### Exercise data
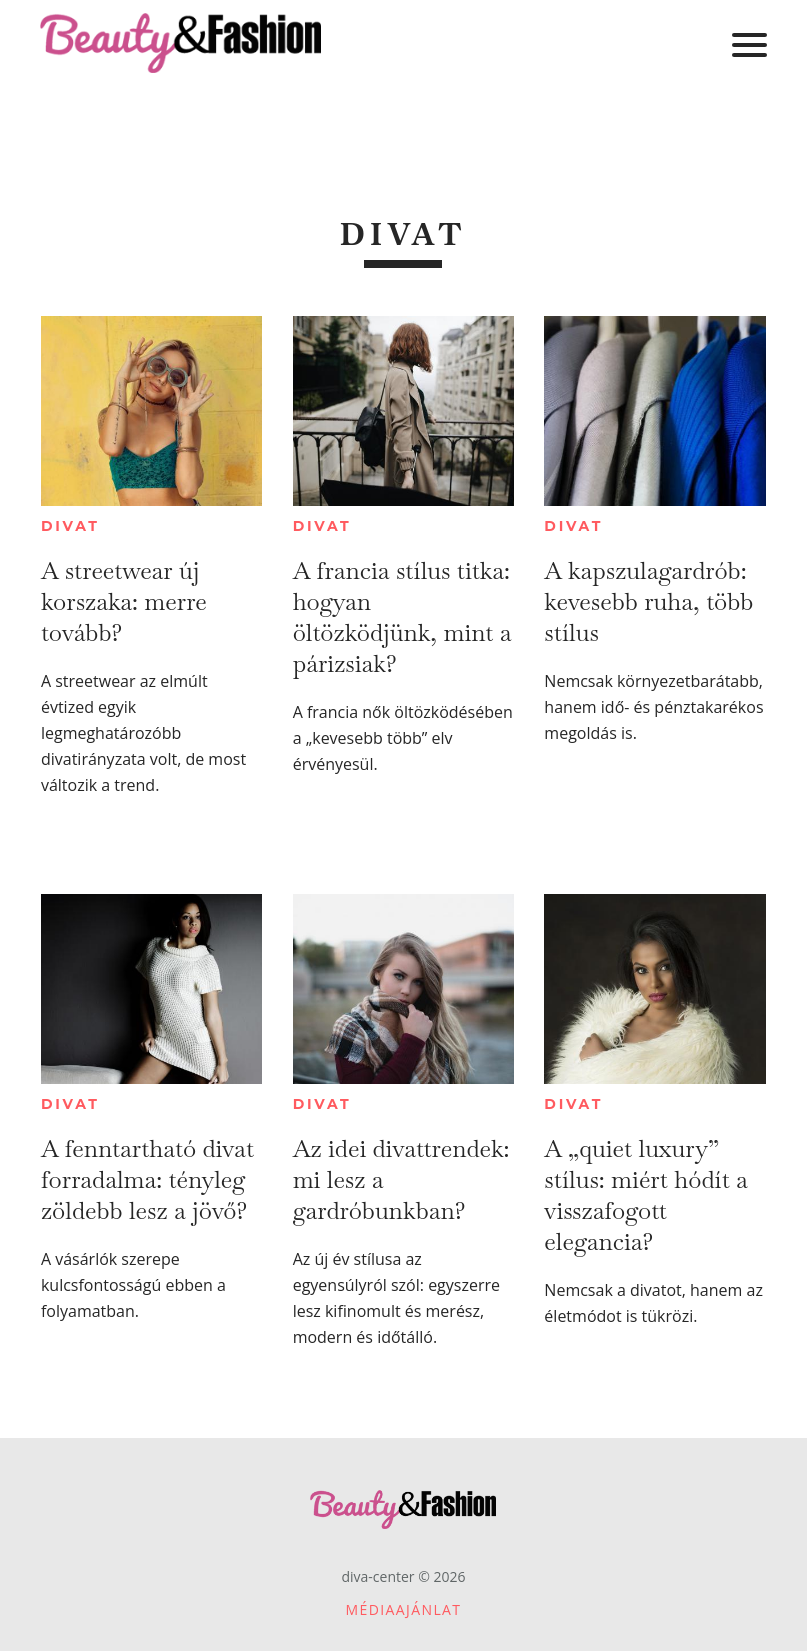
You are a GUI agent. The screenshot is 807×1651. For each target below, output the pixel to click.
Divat (70, 526)
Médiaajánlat (404, 1609)
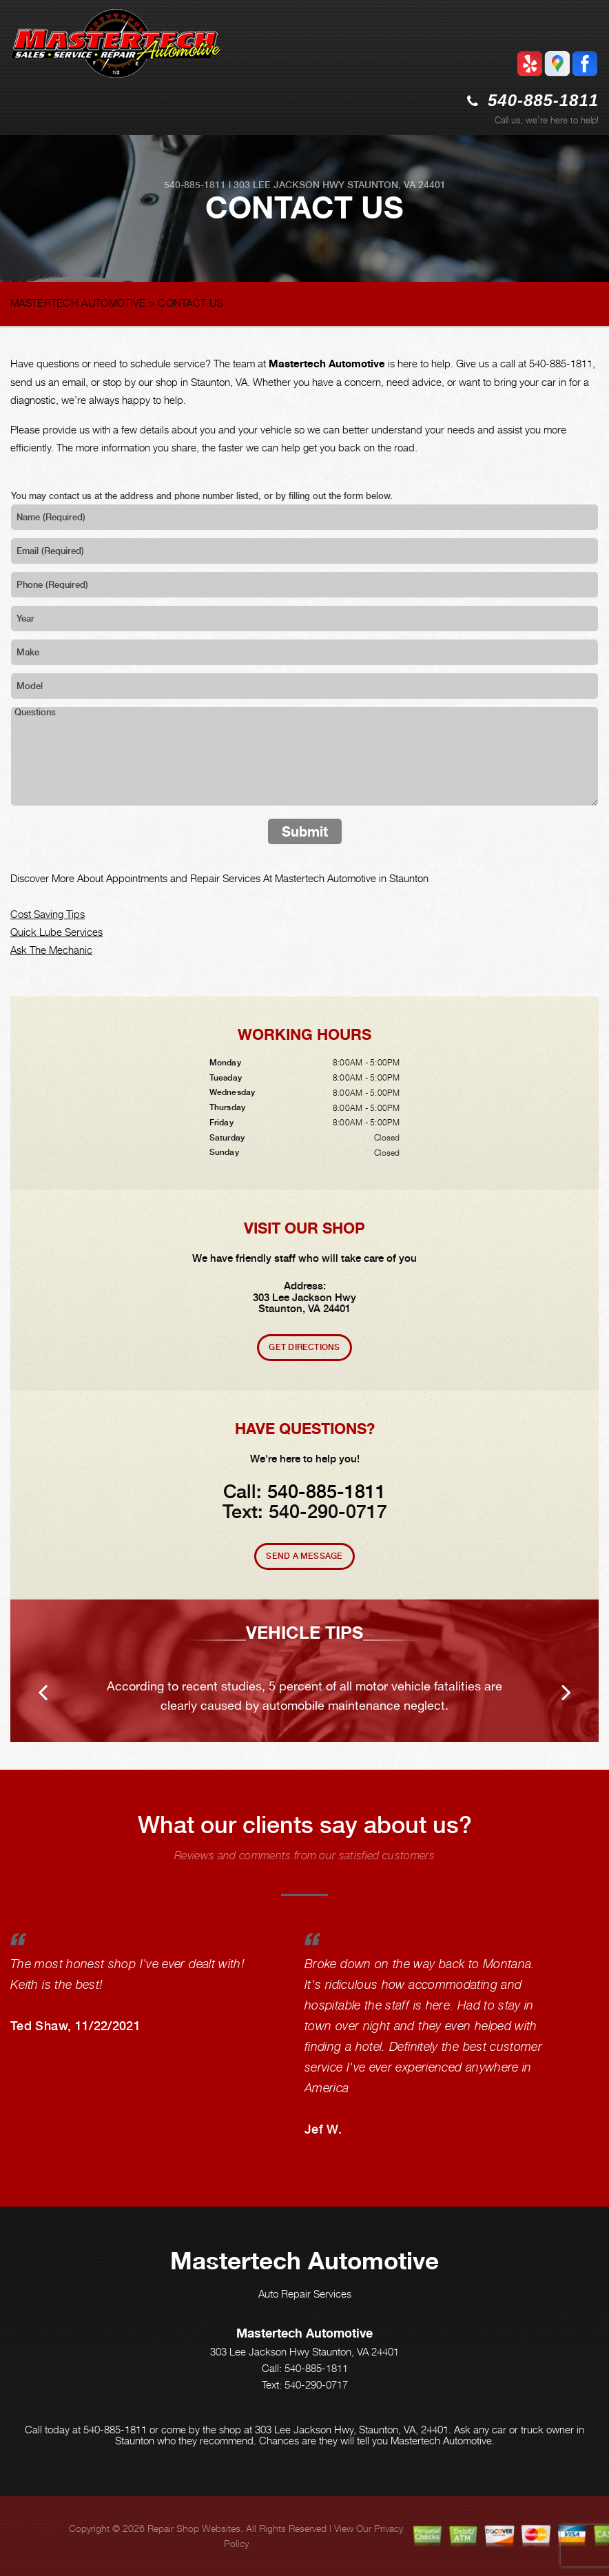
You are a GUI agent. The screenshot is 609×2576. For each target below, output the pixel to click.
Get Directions (304, 1347)
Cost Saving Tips (47, 914)
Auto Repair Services (304, 2293)
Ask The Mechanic (51, 949)
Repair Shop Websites (193, 2528)
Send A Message (304, 1556)
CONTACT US (190, 302)
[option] (304, 1670)
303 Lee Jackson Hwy (289, 184)
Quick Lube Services (56, 932)
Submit (305, 831)
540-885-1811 (543, 100)
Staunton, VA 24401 (396, 184)
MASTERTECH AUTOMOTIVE (77, 302)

### Requirement
Please copy the material above word for word, every line in order, and leave out the pictures.

### Written solution
You are a GUI agent. The screenshot is 807×1651. For each target below, output the pixel to click.
Divat (70, 526)
Médiaajánlat (404, 1609)
You are a GUI agent. The screenshot is 609×2576. For each target below, output the pixel to click.
Get Directions (304, 1347)
Cost Saving Tips (47, 914)
Auto Repair Services (304, 2293)
Ask The Mechanic (51, 949)
Repair Shop Websites (193, 2528)
Send A Message (304, 1556)
CONTACT US (190, 302)
[option] (304, 1670)
303 Lee Jackson Hwy (289, 184)
Quick Lube Services (56, 932)
Submit (305, 831)
540-885-1811 (543, 100)
Staunton, VA 24401 (396, 184)
MASTERTECH AUTOMOTIVE (77, 302)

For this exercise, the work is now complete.